START QUOTED TEXT
Looking for a simple deepstream pipeline (python) which does both super-resolution and detection of objects

I’m a beginner, learning a deepstream pipeline for stream video input files (e.g., “sample_720p.h264” under samples).
Fist of all, I am sure what to start first though… but I’m trying to explain what I have done so far with the current dev. environment.

For practices , just want to extend the “deepstream-test1.py” under “/opt/nvidia/deepstream/deepstream6.1/sources/deepstream_python_apps/apps/” of deepstream6.1 (or 6.2, which doesn’t matter).
→ This example already uses resnet10.caffemodel for the detection of objects. Therefore, I already ran this test1 successfully and learned how this detection works using resnet10 model. Only problem is that I need to know how to combine this with another model for doing “super resolution” on video frames.

For the super-resolution, I have a PyTorch model (e.g., “SRCNN”), and I converted the PyTorch model into .onnx model for deepstream pipeline.

Then, I’m stuck at this point, not sure what to do first.
It seems like this “super-resolution” model can be used with nvinfer or some other elements in the pipeline.
Any reference documentation or examples will be appreciated. Thanks!

My environment setting is:
Jetson AGX Orin
JetPack 5.0.2 (L4T R35.1.0)
Deepstream6.1
Python 3.8

Do you want to integrate a “upsampling imags” model into DeepStream? If so, the model will involve video scaling in the pipeline, the original gst-nvinfer is a “in-place” transforming plugin, it can not do video scaling. So you need to customize the functions by yourself.

A customized gst-nvvideotemplate plugin may be used to customized the inferencing based on TensorRT. Gst-nvdsvideotemplate — DeepStream 6.2 Release documentation

Can you tell us which model are you using for “super resolution”?

Hi Fiona, I have the same doubt about how can I apply super-resolution model into deepstream pipeline so I can have an upscaled video in the pipeline? I already converted my SR model to TensorRT

Hello Fiona,
Thanks a lot for references!
END QUOTED TEXT
START DATA SUPPLIED
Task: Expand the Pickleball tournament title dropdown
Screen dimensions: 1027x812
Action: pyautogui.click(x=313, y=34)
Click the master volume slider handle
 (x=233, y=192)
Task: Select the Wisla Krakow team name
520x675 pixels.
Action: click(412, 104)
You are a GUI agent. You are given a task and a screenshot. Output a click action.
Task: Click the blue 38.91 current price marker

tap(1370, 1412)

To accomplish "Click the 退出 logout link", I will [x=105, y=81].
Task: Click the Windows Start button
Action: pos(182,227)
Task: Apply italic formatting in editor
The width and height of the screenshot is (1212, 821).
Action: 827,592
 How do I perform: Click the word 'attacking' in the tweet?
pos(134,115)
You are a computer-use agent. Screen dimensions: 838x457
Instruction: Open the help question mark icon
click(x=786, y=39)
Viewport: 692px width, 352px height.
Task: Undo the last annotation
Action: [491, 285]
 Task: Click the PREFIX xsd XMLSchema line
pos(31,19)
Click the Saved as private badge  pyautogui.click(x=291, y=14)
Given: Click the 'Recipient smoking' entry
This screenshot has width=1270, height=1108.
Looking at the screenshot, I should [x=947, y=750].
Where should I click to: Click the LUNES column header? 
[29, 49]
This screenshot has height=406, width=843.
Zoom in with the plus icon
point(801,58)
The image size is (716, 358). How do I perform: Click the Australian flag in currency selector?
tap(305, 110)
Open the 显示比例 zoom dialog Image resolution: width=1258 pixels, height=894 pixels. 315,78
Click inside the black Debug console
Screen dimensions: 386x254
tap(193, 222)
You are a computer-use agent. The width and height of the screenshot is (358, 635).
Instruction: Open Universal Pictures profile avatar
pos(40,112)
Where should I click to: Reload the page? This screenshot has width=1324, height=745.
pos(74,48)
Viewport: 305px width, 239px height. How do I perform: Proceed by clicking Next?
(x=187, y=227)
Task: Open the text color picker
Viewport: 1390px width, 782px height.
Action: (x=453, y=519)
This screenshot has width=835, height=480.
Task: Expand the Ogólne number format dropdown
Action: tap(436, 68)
END DATA SUPPLIED
- _WHAT IS ASKED_
Could you extend the forum thread on adding a super-resolution model to a DeepStream detection pipeline, picking up after its final post?

- _ANSWER TO THE TASK_
I’m using the IDN model (GitHub - yjn870/IDN-pytorch: PyTorch Implementation of Fast and Accurate Single Image Super-Resolution via Information Distillation Network (CVPR 2018)) for “super resolution” – want to integrate this model into Deepstream pipeline with Yolo (already built in the pipeline).
Hopefully I get a bit more details about how to integrate this model into the pipeline; e.b., which .cpp files I should create, what part of the python codes I should modify, and how I configure these files in the configuration file.
Any comments or references will be appreciated.

BTW, I kind of learn that “super resolution” is the same terminology for “upsampling imags” of Deepstream.

@jshin10129

For your model, seems it is pytorch model, you’d better generate the ONNX model from the pytorch model if you want to run the model with our GPU. You can get all model related parameters from the repo you post or just consult the author of the repo.

For the customization, please make sure you have already been familiar with GStreamer and TensorRT - Get Started | NVIDIA Developer before you start with DeepStream.

The c/c++ parts you should implement:

  • you need to implement the TensorRT inferencing with your model by yourself, you can refer to the inferencing implementation in nvinfer library: /opt/nvidia/deepstream/deepstream/sources/libs/nvdsinfer
  • You need to implement the TensorRT inferencing module with nvdsvideotemplate customlib_impl Interfaces. Gst-nvdsvideotemplate — DeepStream 6.1.1 Release documentation

The python part:
You can customize youe own pipeline or use any pipeline in the samples NVIDIA-AI-IOT/deepstream_python_apps: DeepStream SDK Python bindings and sample applications (github.com)

@Fiona.Chen
Thank you so much! this guides me where I should focus on for the implementation.

Cause I’ve just begun working on the deepstream 6.1, I need to clarify a few things more…

I’ve found Nvidia’s benchmark model of super resolution from GitHub - NVIDIA-AI-IOT/jetson_benchmarks: Jetson Benchmark – e.g., “super_resolution_bsd500-bs1.onnx” and I converted this into an engine, “super_resolution_bsd500-bs1.engine” using Jetson AGX Orin.
(The training code is GitHub - dusty-nv/super-resolution: PyTorch super resolution model with RGB support and ONNX exporter).

Can I just use this engine model for a simple implementation, for testing purpose? Then, is there a way to test this model in the pipeline without configuring model related parameters? It seems like Nvidia is testing this model so I can test this in my pipeline easily with default parameters, somehow.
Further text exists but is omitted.